- Supplied information:
=== Section Start ===

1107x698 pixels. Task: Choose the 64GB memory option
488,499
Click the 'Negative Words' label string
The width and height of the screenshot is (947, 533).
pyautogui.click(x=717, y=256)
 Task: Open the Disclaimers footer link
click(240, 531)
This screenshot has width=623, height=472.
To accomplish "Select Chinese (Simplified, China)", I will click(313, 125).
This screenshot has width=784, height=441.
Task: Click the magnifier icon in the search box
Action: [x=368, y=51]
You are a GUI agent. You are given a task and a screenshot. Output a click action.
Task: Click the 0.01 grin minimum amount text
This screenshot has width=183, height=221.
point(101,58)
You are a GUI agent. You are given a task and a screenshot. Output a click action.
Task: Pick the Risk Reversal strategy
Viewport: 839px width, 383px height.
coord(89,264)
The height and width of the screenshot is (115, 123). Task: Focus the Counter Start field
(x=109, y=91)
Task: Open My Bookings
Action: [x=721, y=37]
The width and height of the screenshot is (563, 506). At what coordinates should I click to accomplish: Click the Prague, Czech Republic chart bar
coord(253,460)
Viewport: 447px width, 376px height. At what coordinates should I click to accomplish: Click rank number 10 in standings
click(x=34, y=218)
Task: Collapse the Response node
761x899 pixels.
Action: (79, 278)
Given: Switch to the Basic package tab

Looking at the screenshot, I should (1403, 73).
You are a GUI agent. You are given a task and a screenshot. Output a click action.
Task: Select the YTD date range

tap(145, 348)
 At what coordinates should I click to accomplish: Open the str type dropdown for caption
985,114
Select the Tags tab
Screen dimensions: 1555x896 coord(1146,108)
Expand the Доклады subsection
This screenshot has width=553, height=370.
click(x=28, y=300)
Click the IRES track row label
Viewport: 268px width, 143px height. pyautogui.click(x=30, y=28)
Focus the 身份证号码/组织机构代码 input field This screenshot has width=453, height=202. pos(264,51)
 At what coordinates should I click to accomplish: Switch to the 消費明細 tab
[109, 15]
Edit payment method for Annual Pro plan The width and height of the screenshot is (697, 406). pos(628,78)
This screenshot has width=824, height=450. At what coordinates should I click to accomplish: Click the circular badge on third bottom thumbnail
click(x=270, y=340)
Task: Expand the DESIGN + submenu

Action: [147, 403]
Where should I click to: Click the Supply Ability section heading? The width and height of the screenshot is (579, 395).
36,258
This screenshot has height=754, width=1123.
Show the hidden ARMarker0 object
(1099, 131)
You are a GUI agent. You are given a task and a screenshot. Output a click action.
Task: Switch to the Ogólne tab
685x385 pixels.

=== Section End ===

- The task: Without changing anything, quote the lines from the top of the data to the line that contains "This screenshot has width=623, height=472.", including that line.

- Output for this exercise:
1107x698 pixels. Task: Choose the 64GB memory option
488,499
Click the 'Negative Words' label string
The width and height of the screenshot is (947, 533).
pyautogui.click(x=717, y=256)
 Task: Open the Disclaimers footer link
click(240, 531)
This screenshot has width=623, height=472.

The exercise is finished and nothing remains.